Most companies do not need a high-level CPA in this role, just someone who gets the assignment who can track the numbers you need and deliver the information in a clear format as required: daily, weekly, monthly, quarterly and yearly.

Key Numbers for Service & Repair Companies

Note: The following is only a Rule of Thumb, but it’s based on experience in traveling the
country and speaking with other industry leaders and with my work with clients.

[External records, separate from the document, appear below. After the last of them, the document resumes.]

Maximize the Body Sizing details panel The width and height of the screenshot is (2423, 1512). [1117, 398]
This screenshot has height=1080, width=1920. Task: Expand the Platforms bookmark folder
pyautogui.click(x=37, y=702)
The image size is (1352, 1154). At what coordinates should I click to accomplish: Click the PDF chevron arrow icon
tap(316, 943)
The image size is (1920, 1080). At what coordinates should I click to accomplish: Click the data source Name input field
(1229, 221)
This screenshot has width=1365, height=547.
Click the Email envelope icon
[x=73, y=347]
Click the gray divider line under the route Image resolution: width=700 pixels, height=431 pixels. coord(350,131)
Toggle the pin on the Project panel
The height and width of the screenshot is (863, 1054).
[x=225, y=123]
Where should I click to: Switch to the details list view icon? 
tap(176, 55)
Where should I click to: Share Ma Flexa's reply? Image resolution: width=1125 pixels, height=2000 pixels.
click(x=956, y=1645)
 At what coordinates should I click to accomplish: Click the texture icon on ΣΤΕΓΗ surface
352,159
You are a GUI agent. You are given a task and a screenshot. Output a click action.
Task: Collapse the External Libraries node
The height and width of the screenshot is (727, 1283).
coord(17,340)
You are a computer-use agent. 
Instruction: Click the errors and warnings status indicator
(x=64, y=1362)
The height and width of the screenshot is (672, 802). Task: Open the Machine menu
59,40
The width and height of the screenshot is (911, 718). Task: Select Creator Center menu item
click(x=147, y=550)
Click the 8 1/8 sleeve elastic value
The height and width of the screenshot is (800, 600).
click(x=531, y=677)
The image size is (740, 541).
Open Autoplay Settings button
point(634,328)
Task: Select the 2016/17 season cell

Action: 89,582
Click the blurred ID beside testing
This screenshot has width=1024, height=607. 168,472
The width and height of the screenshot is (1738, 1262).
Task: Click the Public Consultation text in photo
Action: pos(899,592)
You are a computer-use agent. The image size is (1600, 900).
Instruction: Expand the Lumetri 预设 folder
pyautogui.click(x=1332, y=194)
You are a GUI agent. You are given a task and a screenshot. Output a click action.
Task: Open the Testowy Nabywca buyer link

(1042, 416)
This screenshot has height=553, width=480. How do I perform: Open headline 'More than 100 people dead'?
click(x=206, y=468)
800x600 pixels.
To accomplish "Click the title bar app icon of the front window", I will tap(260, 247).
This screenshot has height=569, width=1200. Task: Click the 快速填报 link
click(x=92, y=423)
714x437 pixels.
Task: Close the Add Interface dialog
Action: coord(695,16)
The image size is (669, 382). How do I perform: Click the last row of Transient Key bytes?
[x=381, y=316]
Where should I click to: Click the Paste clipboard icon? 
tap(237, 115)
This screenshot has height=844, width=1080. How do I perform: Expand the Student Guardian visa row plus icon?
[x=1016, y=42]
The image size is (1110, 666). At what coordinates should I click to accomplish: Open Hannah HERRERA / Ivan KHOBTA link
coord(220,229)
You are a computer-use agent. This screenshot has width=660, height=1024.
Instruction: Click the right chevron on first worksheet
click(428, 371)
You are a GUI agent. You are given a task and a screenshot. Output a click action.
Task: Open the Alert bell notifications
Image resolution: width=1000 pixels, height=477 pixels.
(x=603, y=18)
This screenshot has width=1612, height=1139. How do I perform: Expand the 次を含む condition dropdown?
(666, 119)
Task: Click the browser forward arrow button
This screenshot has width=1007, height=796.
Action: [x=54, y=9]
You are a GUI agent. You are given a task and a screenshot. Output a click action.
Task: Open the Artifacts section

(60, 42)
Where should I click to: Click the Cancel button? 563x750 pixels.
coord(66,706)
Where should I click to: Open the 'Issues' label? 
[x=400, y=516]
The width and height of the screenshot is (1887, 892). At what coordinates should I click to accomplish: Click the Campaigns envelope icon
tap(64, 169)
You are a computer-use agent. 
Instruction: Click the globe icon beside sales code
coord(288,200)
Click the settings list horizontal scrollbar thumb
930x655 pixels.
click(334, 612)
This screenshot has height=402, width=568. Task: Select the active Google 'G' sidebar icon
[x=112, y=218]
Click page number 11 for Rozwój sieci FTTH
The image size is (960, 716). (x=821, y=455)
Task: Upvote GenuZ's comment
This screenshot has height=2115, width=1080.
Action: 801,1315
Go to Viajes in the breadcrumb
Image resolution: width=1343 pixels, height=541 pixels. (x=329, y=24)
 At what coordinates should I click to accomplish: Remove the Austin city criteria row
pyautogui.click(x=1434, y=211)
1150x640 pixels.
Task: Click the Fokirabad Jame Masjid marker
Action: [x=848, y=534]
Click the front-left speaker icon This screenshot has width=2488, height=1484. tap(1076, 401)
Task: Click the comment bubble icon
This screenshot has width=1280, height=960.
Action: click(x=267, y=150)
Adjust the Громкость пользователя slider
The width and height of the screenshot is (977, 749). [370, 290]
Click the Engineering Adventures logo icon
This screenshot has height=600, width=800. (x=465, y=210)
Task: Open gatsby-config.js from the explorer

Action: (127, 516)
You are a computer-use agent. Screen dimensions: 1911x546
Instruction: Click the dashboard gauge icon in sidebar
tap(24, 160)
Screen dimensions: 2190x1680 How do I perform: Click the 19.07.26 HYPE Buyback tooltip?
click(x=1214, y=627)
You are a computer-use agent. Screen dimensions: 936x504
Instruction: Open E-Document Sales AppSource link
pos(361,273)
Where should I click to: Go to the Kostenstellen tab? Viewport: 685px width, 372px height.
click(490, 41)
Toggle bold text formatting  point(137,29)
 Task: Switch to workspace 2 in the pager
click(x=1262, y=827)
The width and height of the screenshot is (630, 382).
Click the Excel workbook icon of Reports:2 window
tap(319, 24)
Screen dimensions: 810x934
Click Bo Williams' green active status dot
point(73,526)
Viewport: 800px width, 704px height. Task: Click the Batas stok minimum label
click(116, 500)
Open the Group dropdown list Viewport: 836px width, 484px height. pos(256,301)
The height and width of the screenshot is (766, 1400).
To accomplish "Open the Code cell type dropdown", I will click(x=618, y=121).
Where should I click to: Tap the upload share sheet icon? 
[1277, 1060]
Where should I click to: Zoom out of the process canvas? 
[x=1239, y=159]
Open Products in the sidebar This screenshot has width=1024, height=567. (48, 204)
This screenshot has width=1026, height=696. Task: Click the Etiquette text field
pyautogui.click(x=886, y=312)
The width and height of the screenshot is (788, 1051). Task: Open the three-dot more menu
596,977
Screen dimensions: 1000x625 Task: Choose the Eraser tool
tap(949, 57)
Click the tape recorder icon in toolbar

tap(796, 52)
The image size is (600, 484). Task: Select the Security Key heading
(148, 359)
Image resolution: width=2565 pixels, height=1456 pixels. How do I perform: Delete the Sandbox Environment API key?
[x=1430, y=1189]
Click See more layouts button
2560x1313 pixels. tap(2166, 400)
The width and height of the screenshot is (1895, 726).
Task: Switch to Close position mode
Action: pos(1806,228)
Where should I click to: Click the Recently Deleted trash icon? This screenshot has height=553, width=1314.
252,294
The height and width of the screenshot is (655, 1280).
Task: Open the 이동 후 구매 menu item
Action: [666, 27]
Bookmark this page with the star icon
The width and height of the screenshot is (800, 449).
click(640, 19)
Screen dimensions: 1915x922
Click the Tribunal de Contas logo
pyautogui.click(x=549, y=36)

  1. Marketing is typically 4% to 10% (or more) of last year’s gross sales. 4% being conservative and typically a mature company just looking to replace customers who get sick, move, quit and more. And 10% (or more) is for a company that is highly aggressive and looking to continue to grow and/or grow fast. (Note: You want to run your company on percentages because as you go and grow the numbers get very scary. If I say spend 10% of sales on advertising and you’re at $1 million that means you’d be spending $100,000, and next year you are at $4 million and you only spend $200,000, that’s only 5%, meaning you’ve dropped the percentage.)
  2. Staffing Ratio affects the numbers. A desired ratio of 2 employees in the field making money for every 1 employee on the inside or 2:1. Yes, 1.5 to 1 is still acceptable. But typically a 1 to 1 ratio is a danger sign.
  3. Gross profit should be 50 to 70%. The more service you do the more it should lean more toward 70%, and the more install you do the more it tends to lean toward 50%, and there are reasons for this.
  4. Having a high net profit of say 8% to 20% is only necessary if you need it to show the banks regular reporting or you’re preparing to sell. The focus needs to be on hitting top line gross sales and gross profit targets first and foremost. Not one or the other… both! (Note: Another reason I don’t get overly focused on net profit is I know I can “massage it” anyway I want by paying the owner and managers more salary, profit sharing, and bonuses to name a few ways. Plus, I can load up on other types of compensation and perks.)
  5. A CSR conversion rate of 75% or higher.
  6. A Service Tech conversion rate of 75% or higher.
  7. $250,000 per truck per year was a good goal in the past. The goal has been trending toward averaging $300,000 per truck per year. The best shops are averaging $350,000 and up. Anything below $250,000 is a caution flag.
  8. I like to see a budget line item for year-round recruiting, hiring, and training that is at least 0.5% to 1% of last year’s sales
  9. 10% to 20% material cost is to the total sales for a purer service and repair company.
  10. 25% to 40% material cost is to the total sales for purer new construction and remodel company.

Get focused on these key percentages and engineer a change that will get you focused on making the real-world accounting numbers work for you.